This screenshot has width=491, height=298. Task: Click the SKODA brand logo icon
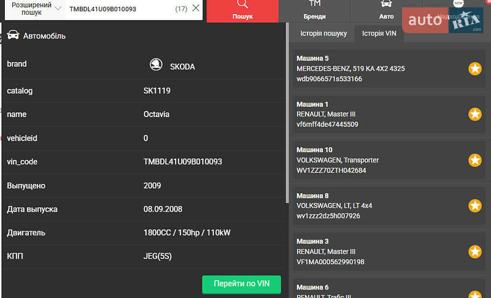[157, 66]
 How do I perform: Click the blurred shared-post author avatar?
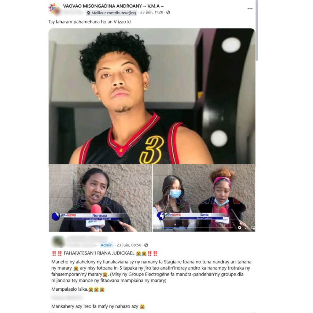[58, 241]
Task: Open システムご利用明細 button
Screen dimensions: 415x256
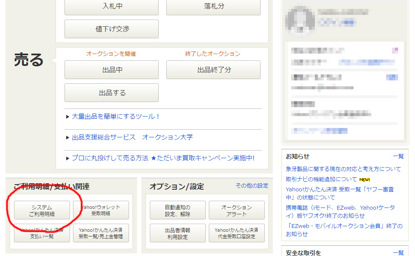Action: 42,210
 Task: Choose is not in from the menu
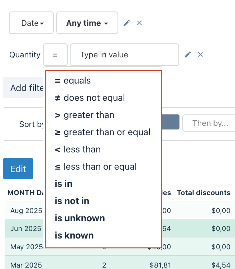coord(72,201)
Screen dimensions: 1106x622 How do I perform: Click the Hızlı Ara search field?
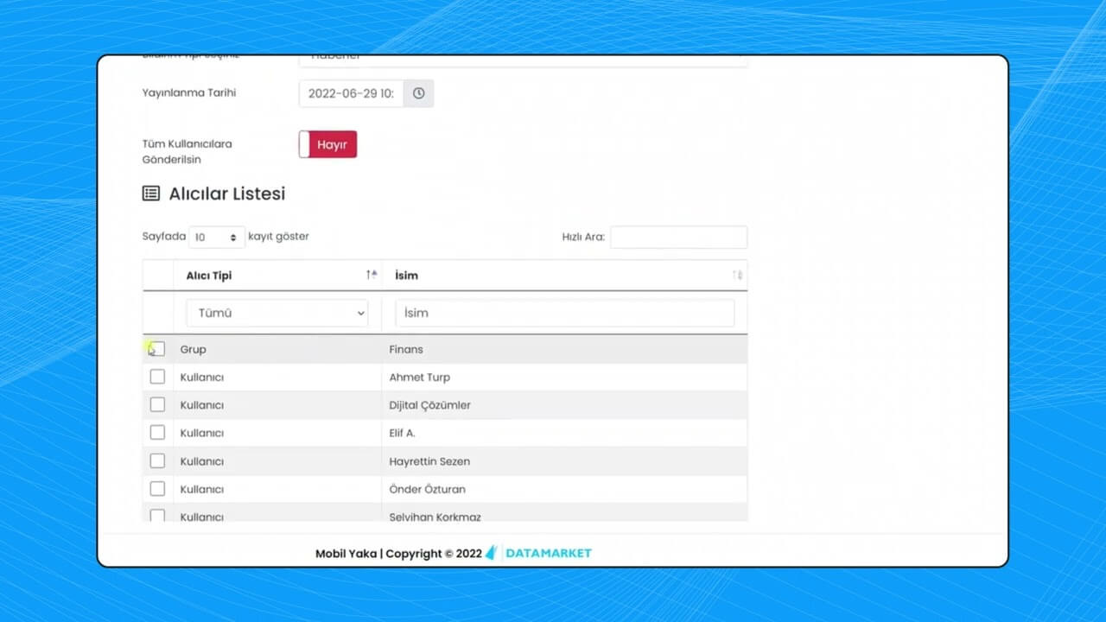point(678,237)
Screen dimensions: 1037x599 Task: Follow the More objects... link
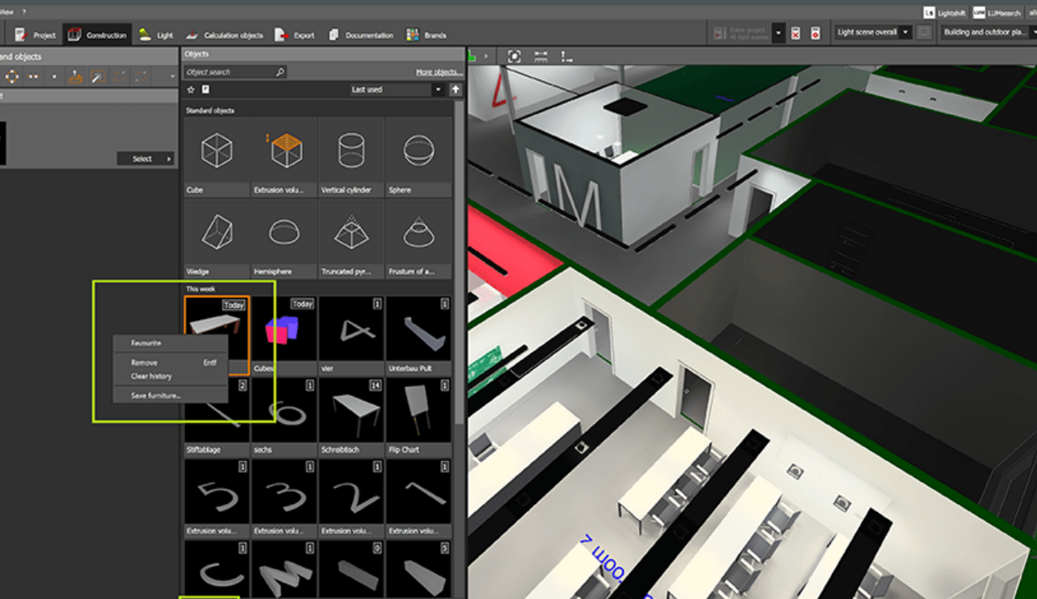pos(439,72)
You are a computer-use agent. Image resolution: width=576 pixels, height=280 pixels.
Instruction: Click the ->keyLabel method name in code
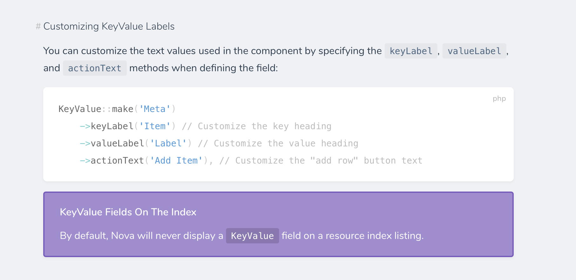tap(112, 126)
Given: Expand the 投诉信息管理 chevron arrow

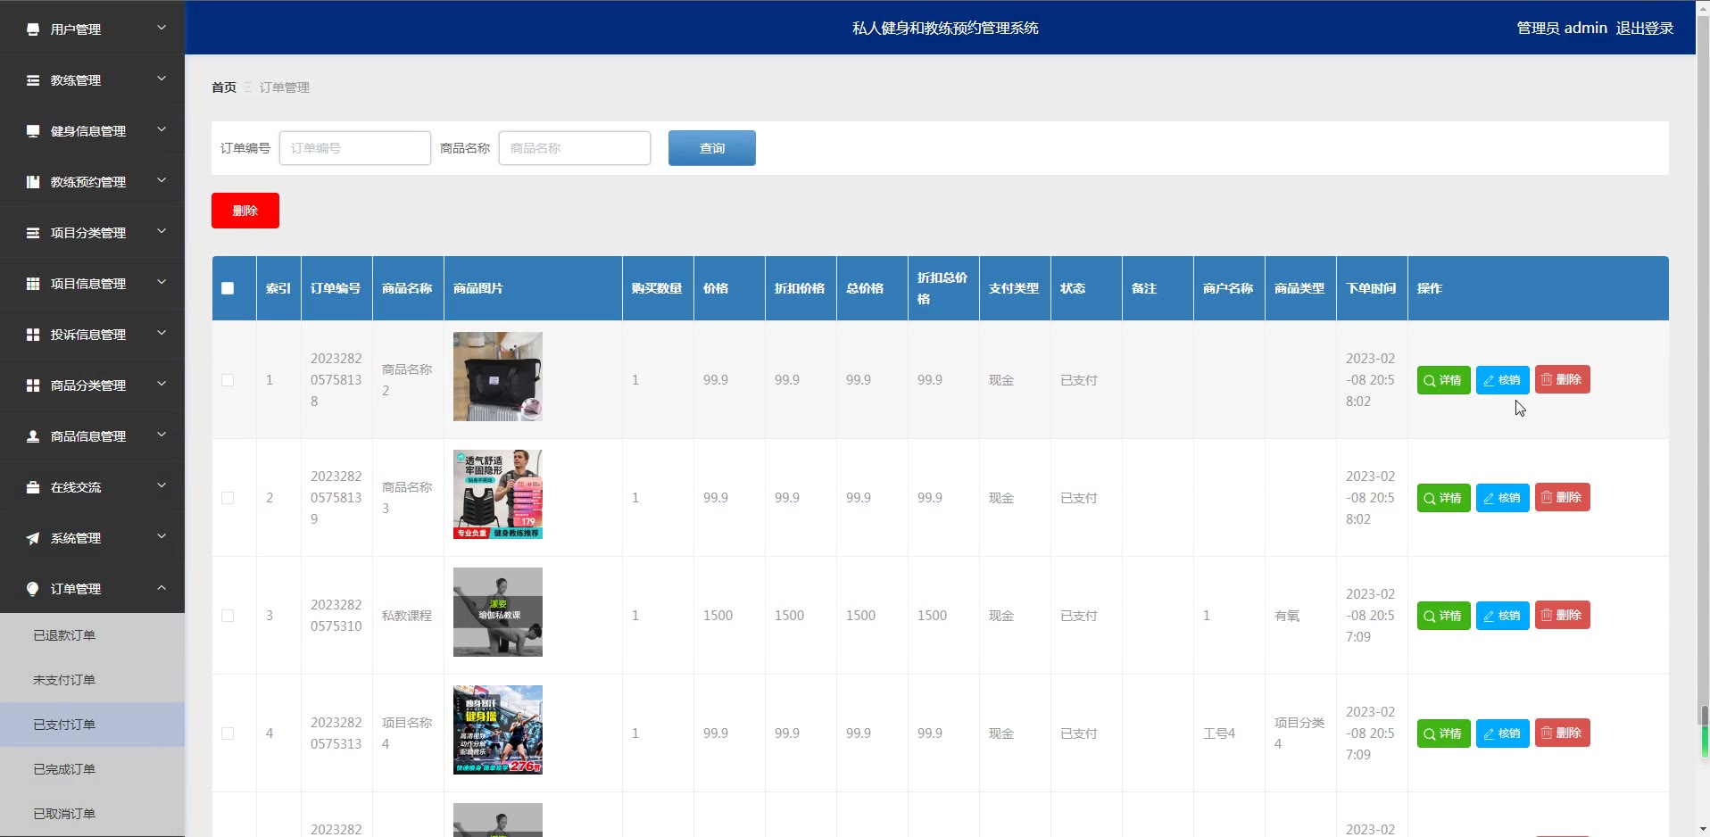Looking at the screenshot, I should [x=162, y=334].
...
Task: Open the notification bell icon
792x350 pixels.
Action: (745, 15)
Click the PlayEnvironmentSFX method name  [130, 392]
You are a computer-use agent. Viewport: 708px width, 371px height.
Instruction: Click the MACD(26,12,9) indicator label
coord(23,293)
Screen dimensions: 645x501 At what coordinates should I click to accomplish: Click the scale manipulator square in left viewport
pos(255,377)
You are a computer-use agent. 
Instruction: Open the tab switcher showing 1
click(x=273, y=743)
* * *
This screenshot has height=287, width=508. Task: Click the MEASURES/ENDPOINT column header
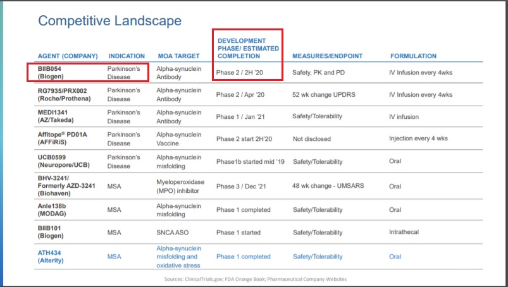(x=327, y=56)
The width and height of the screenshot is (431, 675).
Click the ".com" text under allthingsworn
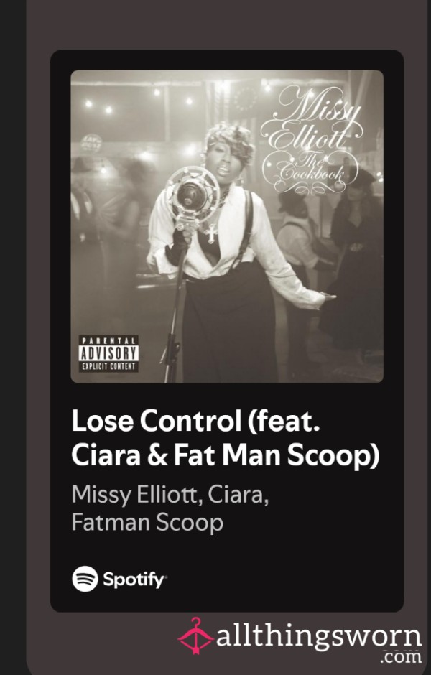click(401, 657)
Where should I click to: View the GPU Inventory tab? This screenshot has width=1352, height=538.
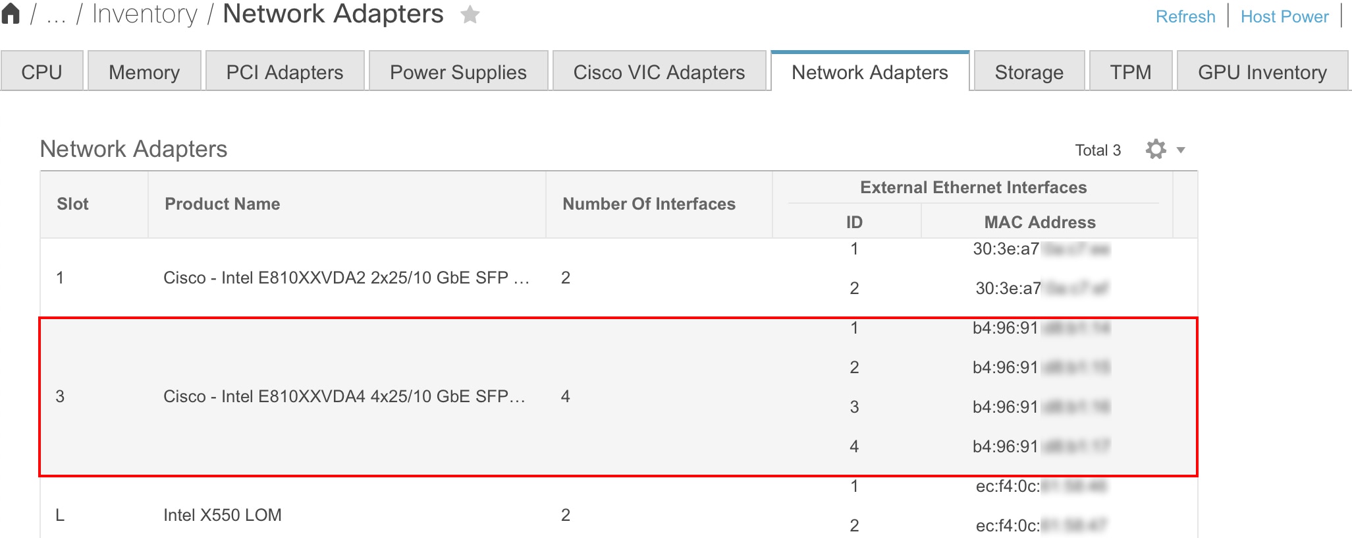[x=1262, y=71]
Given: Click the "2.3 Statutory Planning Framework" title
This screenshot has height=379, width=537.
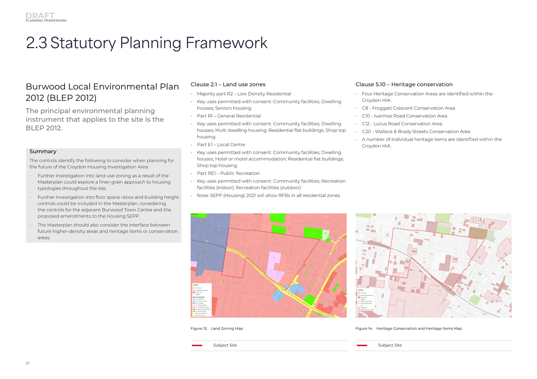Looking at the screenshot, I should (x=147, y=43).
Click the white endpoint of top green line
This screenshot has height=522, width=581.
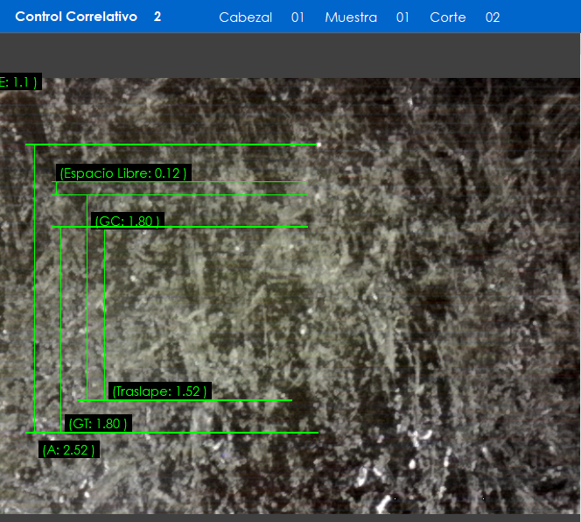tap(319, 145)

- Your objective:
From the listing above, copy all lines holding the word "computer".

- The answer:
You are a computer-use agent. Image resolution: width=576 pixels, height=280 pixels.
You are a computer-use agent. Viewport: 708px width, 371px height.
You are a computer-use agent. 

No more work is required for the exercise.